Daisy Petal Game II: Three for the price of one
- Three Estonian short films about the tribulations of love and living are packaged into a feature film
While portmanteau films are typically a tough sell for audiences, they are also often the only way in which they can view short films theatrically outside of the festival circuit. Some – such as Paris Je t'aime – make a virtue of the star directors that are involved while others – including The Joy of Six, recently released theatrically in the UK by Soda Pictures – push the fact that you can check out those directors who will (hopefully) be huge names in the cinema’s future.
As a comparatively small country, Estonia produces a healthy amount of short films – especially through the Baltic Film and Media School – and new theatrical release Daisy Petal Game II (Karikakramäng II) represents a fresh attempt to bring those films to wider audience. With a mixture of new talent and established stars both in front and behind the camera, the film provides an intriguing trio of movies that focus upon love and relationships.
The first film is Thank You For Happening To Me (Dir. Elina Naan), a gorgeously wrought story of two men who go on a trip to the country with their girlfriends only to find themselves falling for each other. Director Naan is obviously a talent to watch suffusing the story with dappled sunlight and beautiful visuals and creating a story of first love that manages to avoid melodrama and hold the interest.

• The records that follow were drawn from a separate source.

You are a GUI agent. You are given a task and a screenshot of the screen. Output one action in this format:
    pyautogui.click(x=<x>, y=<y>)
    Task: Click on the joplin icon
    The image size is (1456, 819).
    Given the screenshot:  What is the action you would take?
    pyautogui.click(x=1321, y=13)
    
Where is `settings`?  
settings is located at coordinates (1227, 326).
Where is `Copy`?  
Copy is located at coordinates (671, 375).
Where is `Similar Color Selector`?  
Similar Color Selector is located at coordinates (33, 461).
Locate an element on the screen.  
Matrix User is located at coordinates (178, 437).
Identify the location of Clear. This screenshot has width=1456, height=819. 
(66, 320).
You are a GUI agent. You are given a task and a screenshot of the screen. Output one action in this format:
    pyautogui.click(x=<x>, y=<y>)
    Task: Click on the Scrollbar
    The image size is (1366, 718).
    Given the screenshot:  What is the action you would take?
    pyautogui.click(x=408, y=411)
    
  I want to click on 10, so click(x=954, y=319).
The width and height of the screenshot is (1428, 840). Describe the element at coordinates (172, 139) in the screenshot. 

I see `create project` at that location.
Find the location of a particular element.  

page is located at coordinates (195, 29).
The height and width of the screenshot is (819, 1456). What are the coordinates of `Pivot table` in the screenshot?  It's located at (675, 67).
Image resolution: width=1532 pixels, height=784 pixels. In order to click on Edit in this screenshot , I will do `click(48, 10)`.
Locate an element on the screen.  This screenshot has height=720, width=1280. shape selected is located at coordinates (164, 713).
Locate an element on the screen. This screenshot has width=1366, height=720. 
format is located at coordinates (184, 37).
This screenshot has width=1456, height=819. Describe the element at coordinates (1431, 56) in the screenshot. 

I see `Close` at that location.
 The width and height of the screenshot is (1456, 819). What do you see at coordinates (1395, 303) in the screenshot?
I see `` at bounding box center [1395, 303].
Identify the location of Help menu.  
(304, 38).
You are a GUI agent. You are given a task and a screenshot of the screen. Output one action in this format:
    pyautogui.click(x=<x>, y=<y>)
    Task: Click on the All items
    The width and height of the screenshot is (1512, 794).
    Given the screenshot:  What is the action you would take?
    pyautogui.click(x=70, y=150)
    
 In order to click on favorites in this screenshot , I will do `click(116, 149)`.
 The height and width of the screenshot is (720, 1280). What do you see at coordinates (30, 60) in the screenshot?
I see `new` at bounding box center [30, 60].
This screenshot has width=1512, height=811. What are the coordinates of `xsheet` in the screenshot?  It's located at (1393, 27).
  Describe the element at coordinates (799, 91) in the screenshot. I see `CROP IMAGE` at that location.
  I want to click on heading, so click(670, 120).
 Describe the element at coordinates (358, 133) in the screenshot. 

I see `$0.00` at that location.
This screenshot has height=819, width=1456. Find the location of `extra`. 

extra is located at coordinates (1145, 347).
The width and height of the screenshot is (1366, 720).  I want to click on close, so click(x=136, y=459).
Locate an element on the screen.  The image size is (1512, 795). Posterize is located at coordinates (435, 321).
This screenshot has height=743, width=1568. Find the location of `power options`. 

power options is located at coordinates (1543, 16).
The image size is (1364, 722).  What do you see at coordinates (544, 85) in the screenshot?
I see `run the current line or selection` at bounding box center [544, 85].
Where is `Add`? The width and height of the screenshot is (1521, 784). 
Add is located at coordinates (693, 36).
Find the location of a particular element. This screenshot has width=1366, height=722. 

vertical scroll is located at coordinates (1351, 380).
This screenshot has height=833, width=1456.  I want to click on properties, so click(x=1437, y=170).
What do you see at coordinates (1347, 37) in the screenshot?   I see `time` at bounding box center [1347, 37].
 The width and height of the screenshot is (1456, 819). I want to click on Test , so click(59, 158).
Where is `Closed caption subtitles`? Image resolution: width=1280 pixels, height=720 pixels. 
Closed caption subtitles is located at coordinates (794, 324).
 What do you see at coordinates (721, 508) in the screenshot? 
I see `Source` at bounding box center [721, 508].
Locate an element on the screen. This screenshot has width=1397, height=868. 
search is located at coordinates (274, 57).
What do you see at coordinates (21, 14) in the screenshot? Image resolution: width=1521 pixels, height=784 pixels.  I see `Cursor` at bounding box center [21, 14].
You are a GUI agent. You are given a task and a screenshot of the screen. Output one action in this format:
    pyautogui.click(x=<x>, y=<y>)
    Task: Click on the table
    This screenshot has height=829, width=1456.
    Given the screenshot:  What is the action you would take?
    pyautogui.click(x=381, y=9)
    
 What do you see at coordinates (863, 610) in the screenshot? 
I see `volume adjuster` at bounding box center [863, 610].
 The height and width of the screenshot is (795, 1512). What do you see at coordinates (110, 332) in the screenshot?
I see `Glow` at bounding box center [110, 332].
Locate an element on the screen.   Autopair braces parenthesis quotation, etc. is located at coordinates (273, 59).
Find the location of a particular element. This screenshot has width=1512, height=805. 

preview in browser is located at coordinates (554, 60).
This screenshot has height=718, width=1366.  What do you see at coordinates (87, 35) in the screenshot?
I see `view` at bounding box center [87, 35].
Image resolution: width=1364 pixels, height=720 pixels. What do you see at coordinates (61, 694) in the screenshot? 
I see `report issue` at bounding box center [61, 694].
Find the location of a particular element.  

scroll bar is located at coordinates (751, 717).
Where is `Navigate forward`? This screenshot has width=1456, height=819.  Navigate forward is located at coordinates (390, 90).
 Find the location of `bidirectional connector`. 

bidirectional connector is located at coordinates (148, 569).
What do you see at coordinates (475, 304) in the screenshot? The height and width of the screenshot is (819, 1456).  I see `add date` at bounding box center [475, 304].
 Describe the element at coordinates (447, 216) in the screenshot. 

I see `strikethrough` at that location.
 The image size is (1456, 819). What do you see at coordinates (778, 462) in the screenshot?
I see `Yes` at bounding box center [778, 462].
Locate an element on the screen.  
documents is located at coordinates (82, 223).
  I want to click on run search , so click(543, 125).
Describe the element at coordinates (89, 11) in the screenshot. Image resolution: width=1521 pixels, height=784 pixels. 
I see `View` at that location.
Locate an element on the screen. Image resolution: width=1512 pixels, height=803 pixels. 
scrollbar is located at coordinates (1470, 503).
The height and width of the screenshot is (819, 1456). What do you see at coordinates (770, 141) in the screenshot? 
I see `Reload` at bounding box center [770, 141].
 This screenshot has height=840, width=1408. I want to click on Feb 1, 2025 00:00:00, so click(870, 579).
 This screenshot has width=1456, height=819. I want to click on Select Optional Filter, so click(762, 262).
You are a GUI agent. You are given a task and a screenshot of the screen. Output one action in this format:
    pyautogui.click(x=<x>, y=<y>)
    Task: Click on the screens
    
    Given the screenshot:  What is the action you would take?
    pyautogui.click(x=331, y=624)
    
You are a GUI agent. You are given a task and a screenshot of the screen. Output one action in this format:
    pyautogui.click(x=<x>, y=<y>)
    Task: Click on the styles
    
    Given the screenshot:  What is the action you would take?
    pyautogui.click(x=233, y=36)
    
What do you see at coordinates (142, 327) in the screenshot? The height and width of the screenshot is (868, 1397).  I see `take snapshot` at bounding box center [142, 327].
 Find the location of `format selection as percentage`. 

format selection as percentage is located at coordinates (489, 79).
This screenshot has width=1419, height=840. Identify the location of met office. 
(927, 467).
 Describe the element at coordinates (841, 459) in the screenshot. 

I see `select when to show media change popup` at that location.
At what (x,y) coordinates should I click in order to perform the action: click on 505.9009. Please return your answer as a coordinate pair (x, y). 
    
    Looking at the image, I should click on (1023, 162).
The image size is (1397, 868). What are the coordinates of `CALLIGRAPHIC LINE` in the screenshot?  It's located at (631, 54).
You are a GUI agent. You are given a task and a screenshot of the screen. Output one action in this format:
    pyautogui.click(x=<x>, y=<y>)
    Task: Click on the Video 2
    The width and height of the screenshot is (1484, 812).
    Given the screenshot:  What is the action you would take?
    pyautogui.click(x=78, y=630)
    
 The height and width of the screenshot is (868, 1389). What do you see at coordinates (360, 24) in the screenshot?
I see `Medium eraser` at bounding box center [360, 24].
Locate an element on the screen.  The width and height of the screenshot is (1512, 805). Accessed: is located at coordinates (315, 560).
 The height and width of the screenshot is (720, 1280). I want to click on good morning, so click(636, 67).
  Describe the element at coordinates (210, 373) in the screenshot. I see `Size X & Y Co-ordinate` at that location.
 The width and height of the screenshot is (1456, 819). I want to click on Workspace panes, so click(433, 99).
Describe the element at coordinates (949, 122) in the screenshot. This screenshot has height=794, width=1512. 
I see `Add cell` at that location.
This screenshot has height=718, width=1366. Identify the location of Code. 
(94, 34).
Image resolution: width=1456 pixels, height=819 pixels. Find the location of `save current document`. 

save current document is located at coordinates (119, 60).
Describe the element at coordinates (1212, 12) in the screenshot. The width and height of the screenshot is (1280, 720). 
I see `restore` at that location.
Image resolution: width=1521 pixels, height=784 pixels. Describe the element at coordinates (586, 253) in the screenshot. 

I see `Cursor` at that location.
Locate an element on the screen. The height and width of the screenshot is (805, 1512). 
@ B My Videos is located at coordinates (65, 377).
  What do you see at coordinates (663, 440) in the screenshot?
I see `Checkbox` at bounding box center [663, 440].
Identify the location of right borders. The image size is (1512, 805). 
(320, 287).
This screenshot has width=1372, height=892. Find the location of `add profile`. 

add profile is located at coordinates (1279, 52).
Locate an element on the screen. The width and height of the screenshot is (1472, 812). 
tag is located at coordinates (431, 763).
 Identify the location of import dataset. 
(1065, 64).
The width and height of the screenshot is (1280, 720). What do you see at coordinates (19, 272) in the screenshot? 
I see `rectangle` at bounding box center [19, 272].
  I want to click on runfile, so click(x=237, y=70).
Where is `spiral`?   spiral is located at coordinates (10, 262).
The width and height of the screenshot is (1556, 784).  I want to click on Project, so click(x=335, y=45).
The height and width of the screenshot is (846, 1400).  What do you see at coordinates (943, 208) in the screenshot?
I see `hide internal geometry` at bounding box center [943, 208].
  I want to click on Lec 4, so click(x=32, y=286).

The next story, The Photo (Dirs. Jan-Erik Nõgisto and Katrin Maimik), follows thirty-something Maarit (Helen Ehandi) – trapped into a dull domestic routine by her disabled father (Arvo Kukumägi) - as she begins a strange relationship with a nine-year-old-boy. With an aesthetic reminiscent of British Social Realism, the film is a subtle affair that examines our reactions to loneliness and explores ideas of what is appropriate. With a stunning central performance from Ehandi, this is perhaps the most accomplished film of the bunch. The final film Silver Wedding (Dirs. Andres Maimik and Katrin Maimik) continues the feel of British Social Realism as it channels the dark humour redolent in the work of Mike Leigh as a couple celebrate their silver wedding and reveal the hidden secrets that both divide and cement their relationship.
As often with these types of films, it can often feel rather disjointed (especially as there is no specific linking narrative between the three films) but the loose themes of love, relationships and hidden emotions that run throughout the films provide an emotional thread to proceedings while the gradual aging of the protagonists in each segment also provides a certain narrative impetus. Certainly each film is striking in its own way and all three provide an entertaining and understated blend of drama and deadpan Baltic humour.
With established stars of Estonian cinema (including director Andres Maimik and legendary actor Arvo Kukumägi) nestling comfortably alongside some shining new talents, this should provoke the interest of local audiences during its theatrical release (the films is currently screening at cinemas across the country). Internationally the films will most likely do better as individual shorts on the festival circuit than as a package. But, if anyone does check out these out in their feature form then they will be rewarded with three compelling Estonian films that from a fine feature.